##### Records shown #####
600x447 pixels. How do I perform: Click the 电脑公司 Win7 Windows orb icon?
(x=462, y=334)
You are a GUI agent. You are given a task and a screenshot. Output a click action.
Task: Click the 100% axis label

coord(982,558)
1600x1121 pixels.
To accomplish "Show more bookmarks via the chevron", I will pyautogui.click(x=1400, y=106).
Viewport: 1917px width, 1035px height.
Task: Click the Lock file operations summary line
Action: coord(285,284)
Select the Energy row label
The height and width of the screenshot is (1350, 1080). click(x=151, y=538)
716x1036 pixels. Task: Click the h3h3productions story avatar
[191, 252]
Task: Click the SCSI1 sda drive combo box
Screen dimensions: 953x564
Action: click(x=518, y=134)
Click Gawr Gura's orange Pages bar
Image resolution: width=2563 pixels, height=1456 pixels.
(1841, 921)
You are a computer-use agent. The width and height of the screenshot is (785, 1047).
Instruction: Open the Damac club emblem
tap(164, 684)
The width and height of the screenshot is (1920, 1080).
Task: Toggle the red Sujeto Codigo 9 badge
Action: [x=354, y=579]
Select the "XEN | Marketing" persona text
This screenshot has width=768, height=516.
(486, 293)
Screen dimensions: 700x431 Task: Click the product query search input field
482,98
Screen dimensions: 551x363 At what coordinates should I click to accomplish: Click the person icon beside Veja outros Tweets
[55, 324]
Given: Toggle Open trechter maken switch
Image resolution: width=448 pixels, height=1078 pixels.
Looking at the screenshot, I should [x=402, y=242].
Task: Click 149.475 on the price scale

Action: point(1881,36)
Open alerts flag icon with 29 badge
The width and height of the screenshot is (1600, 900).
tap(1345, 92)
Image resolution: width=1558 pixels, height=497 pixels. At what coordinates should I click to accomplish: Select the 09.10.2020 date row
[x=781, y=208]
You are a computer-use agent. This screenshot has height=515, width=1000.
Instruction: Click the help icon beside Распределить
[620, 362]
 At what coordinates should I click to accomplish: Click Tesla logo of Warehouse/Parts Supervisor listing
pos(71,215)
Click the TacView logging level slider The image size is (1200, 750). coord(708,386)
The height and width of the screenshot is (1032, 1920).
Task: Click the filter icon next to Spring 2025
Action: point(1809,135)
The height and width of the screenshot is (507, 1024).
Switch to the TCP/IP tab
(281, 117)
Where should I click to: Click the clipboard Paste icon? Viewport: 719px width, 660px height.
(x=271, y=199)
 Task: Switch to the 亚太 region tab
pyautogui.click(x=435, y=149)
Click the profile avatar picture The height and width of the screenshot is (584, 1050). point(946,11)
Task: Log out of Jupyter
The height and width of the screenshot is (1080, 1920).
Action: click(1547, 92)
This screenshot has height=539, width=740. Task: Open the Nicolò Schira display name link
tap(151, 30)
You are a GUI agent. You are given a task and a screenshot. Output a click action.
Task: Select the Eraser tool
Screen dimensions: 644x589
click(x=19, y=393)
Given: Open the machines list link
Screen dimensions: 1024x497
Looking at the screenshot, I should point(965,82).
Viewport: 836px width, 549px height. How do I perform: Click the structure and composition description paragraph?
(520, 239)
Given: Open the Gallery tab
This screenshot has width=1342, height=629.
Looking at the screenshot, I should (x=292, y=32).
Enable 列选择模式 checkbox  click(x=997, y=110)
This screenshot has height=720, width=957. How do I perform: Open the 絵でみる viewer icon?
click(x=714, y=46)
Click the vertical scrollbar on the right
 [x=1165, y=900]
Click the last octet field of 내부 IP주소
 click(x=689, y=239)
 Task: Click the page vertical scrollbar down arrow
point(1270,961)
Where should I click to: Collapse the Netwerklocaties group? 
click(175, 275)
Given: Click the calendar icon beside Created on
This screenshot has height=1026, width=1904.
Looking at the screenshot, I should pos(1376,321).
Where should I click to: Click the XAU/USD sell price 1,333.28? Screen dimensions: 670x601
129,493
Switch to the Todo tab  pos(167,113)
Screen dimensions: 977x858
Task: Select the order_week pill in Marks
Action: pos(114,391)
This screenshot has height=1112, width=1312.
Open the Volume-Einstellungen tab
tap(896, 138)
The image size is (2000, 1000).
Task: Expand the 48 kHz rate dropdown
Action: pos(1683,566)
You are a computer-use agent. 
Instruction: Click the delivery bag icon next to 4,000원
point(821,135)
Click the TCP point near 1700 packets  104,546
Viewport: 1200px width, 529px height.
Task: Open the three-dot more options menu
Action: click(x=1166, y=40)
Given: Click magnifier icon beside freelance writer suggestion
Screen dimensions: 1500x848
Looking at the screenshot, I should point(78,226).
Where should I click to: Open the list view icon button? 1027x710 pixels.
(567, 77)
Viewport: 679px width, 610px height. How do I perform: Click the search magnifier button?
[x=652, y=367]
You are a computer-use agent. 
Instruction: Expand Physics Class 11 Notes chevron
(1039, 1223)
#####
▶ _Exercise goal_
Rewrite the lines from the start of the text through the line holding "pos(71,215)", inclusive, switching "Screen dimensions" to "Screen size" and leaving everything else unchanged.

▶ _Answer in full_
600x447 pixels. How do I perform: Click the 电脑公司 Win7 Windows orb icon?
(x=462, y=334)
You are a GUI agent. You are given a task and a screenshot. Output a click action.
Task: Click the 100% axis label

coord(982,558)
1600x1121 pixels.
To accomplish "Show more bookmarks via the chevron", I will pyautogui.click(x=1400, y=106).
Viewport: 1917px width, 1035px height.
Task: Click the Lock file operations summary line
Action: coord(285,284)
Select the Energy row label
The height and width of the screenshot is (1350, 1080). click(x=151, y=538)
716x1036 pixels. Task: Click the h3h3productions story avatar
[191, 252]
Task: Click the SCSI1 sda drive combo box
Screen size: 953x564
Action: click(x=518, y=134)
Click Gawr Gura's orange Pages bar
Image resolution: width=2563 pixels, height=1456 pixels.
(1841, 921)
You are a computer-use agent. The width and height of the screenshot is (785, 1047).
Instruction: Open the Damac club emblem
tap(164, 684)
The width and height of the screenshot is (1920, 1080).
Task: Toggle the red Sujeto Codigo 9 badge
Action: [x=354, y=579]
Select the "XEN | Marketing" persona text
This screenshot has width=768, height=516.
(486, 293)
Screen size: 700x431 Task: Click the product query search input field
482,98
Screen size: 551x363 At what coordinates should I click to accomplish: Click the person icon beside Veja outros Tweets
[55, 324]
Given: Toggle Open trechter maken switch
Image resolution: width=448 pixels, height=1078 pixels.
Looking at the screenshot, I should [x=402, y=242].
Task: Click 149.475 on the price scale

Action: point(1881,36)
Open alerts flag icon with 29 badge
The width and height of the screenshot is (1600, 900).
tap(1345, 92)
Image resolution: width=1558 pixels, height=497 pixels. At what coordinates should I click to accomplish: Select the 09.10.2020 date row
[x=781, y=208]
You are a computer-use agent. This screenshot has height=515, width=1000.
Instruction: Click the help icon beside Распределить
[620, 362]
 At what coordinates should I click to accomplish: Click Tesla logo of Warehouse/Parts Supervisor listing
pos(71,215)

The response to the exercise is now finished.